Rosie had four operations to repair her spinal cord but sadly developed Functional Neurological Disorder (FND).
The condition causes the brain and affected part of the body to stop communicating, leading to paralysis.
Last month, Rosie was finally allowed to return home after spending almost a year in different hospitals.
She is now trying to raise £3,865 to buy a lightweight wheelchair, that she refers to as her “chariot”, after dislocating her arm when using a heavy 19kg NHS chair.
Speaking today, Rosie, who is studying a PHD in English Literature, said: “I was sitting on the end of the wall, lent backwards and fell off onto my back on the cobblestones.
“It felt like I’d fallen onto a balloon and it had popped under me. It hurt a lot, but I could still move my legs and stand up then, so my friend and I said no to an ambulance.
“I would say where I fell off the corner is broken, the concrete has broken away.
“I would like to see it get fixed so this doesn’t happen to anybody else.

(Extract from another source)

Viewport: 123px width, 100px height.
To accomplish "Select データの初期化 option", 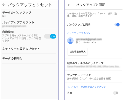I will pyautogui.click(x=29, y=59).
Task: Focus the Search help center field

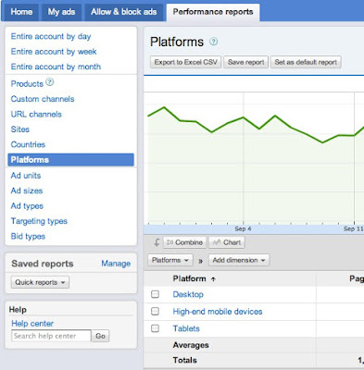Action: (51, 336)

“I drove home and went to bed. But the pain got worse and by morning my feet were numb and I couldn’t pee, and I also had a large swelling on my back.
“My sister, who’s a GP, advised me to go to A and E, and I did.
“I walked in, laid down on a stretcher and never got up again because by then my spinal cord had been damaged by the swelling from my injury.”
Rosie has now set up her own Just Giving page to buy a custom made light chair wheelchair after struggling with her NHS one.
She said: “Due to my disability I now use a wheelchair full time, and the one provided for me by the NHS is not suitable for my needs.
“It’s so heavy, 19kgs, that I dislocated my right shoulder whilst pushing within 48 hours of being home from hospital.
“The armrests and footplates get in the way, and the backrest isn’t supportive enough for my compromised core.
“I have been really struggling and unable to leave the house.”
Rosie has now had a private consultation to get a personally made wheelchair that will support her back and allow her to get her life back.
Rosie spent nine weeks at the Western General Hospital in Edinburgh following her accident.
She was transferred to the nearby Astley Ainslie Hospital in June 2020 where she spent nine months there before being finally allowed home in February this year.
Rosie had to move from her home in Newington, Edinburgh after it was no longer suitable for her wheelchair.
It took seven months for her to be suitably housed to her new home by the City of Edinburgh Council.
However, she is still unable to use her kitchen and relies on carers four times a day.
Shortly before the accident Rosie had cofounded the Edinburgh Mask Makers project, and continued to run it from my hospital bed.
During this time they made 13,000 free masks for key workers and those in need.
Rosie said: “It gave me focus and perspective in a time when I could have been looking only inwards at my own fear.”
Rosie’s fundraising page currently sits at just over £3,500 since being set up yesterday.